Wawan Purwanto, Juru Bicara Badan Intelijen Negera (BIN) mengatakan, setelah insiden kericuhan di Rutan Salemba Cabang Mako Brimob, beberapa informasi terkait adanya pergerakan jaringan teroris di berbagai wilayah Indonesia telah disampaikan kepada Polri.
Informasi itu antara lain soal pergerakan jaringan teroris yang berafiliasi dengan Kelompok ISIS di Indonesia bakal melakukan serangan sejak 11 Mei 2018. Namun lagi-lagi, Polri termasuk BIN mengaku kesulitan mendeteksi langkah yang dilakukan jaringan teroris ini.
“Kan Polisi enggak bisa menangkap karena harus ada bukti permulaan yang cukup ya," ujar Wawan.
Setelah Kericuhan di Mako Brimob
Ketika kericuhan di Rutan Salemba Cabang Mako Brimob terjadi pada Selasa lalu, Polri buru-buru memberikan klarifikasi terkait jaringan para pelaku. Namun, saat ditanya wartawan, Polri melalui Kepala Biro Penerangan Masyarakat, Brigadir Jenderal M Iqbal membantah para tahanan yang membuat kericuhan di dalam rutan merupakan jaringan terafiliasi dengan ISIS.
“Sampai saat ini, kami membantah itu (ISIS)," kata Iqbal, Kamis lalu (10/5). Iqbal pun menguatkan bahwa tidak ada bukti-bukti kuat terkait dengan ISIS.
“Kejadian itu dipicu oleh permasalahan makanan tahanan,” kata Iqbal.
Setelah kericuhan di Mako Brimob, ISIS mengklaim bertanggung jawab atas kejadian menewaskan lima orang polisi di Rutan Mako Brimob. Klaim ini lah berseberangan dengan keterangan Polri. Apalagi dengan merujuk rentetan peristiwa setelah kericuhan di Rutan Mako Brimob, pola-pola ini menguatkan para pelaku berafiliasi dengan jaringan ISIS di Indonesia.
Muhammad Jibriel Abdul Rahman, pemerhati terorisme telah menganalis pelaku kericuhan di Rutan Mako Brimob adalah orang-orang yang terafiliasi dengan ISIS. Namun, ia meyakini serangan teror tidak direncanakan. Pasca kejadian di Mako Brimob, telah berdampak terhadap mereka yang berideologi dengan ISIS di Indonesia. Mereka tergugah untuk melakukan tindakan serupa, karena kejadian di Mako Brimob adalah kesuksesan dengan korban jiwa polisi sampai lima orang.

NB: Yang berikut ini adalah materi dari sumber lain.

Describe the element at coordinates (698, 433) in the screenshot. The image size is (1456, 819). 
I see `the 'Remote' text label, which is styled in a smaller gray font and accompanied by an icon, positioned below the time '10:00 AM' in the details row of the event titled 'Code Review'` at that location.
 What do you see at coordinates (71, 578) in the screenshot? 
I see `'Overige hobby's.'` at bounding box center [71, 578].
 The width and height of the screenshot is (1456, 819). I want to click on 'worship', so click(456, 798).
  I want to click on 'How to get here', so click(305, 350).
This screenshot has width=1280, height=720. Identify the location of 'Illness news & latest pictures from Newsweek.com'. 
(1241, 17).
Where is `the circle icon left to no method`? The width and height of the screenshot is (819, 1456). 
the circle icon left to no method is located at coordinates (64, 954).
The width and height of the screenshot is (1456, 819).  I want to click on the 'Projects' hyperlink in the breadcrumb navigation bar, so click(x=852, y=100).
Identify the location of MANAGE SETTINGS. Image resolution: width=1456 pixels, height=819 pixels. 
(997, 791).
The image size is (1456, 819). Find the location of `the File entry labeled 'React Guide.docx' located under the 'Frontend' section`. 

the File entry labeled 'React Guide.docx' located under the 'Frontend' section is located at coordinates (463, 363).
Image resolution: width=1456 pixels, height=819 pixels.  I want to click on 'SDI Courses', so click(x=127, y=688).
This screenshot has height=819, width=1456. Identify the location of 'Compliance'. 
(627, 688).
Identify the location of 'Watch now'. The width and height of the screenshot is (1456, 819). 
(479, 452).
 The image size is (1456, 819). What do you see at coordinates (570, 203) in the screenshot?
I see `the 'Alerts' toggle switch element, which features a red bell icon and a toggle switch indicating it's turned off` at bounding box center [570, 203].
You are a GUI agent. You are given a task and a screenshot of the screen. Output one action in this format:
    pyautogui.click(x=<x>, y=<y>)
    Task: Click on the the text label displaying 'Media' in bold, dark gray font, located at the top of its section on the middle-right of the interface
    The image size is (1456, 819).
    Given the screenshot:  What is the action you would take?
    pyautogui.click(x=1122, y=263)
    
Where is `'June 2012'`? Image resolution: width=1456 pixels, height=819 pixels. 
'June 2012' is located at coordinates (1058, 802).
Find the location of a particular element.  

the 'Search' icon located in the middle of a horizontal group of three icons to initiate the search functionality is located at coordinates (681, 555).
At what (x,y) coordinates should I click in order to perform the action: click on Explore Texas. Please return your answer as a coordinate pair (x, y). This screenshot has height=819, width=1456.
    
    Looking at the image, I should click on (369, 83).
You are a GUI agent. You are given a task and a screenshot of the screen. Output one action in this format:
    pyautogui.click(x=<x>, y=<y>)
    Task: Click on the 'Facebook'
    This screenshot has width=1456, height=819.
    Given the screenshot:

Analisa Jibriel ini berdasarkan insiden penusukan anggota Polisi, sehari setelah drama penyanderaan berlangsung di Rutan Mako Brimob. Setelah itu, dilanjutkan dengan serangan bom bunuh diri yang terjadi di tiga gereja di Surabaya.
“Saya bisa pastikan itu ISIS,” kata Jibriel kepada Tirto. Ia pun menegaskan, jaringan ini memang mengincar aparat kepolisian karena dianggap sebagai musuh.
Apa yang dikatakan Jibriel dibenarkan oleh Wawan Purwanto, Juru Bicara BIN. Wawan mengatakan para pelaku merupakan jaringan ISIS yang berafiliasi dan eksis di Indonesia melalui organisasi Jamaah Ashar Daulah (JAD).
"Memang indikasinya ke JAD," ujar Wawan. Ia pun mengatakan, jaringan ini merupakan kelompok lama yang bersalin rupa dengan berganti beberapa nama.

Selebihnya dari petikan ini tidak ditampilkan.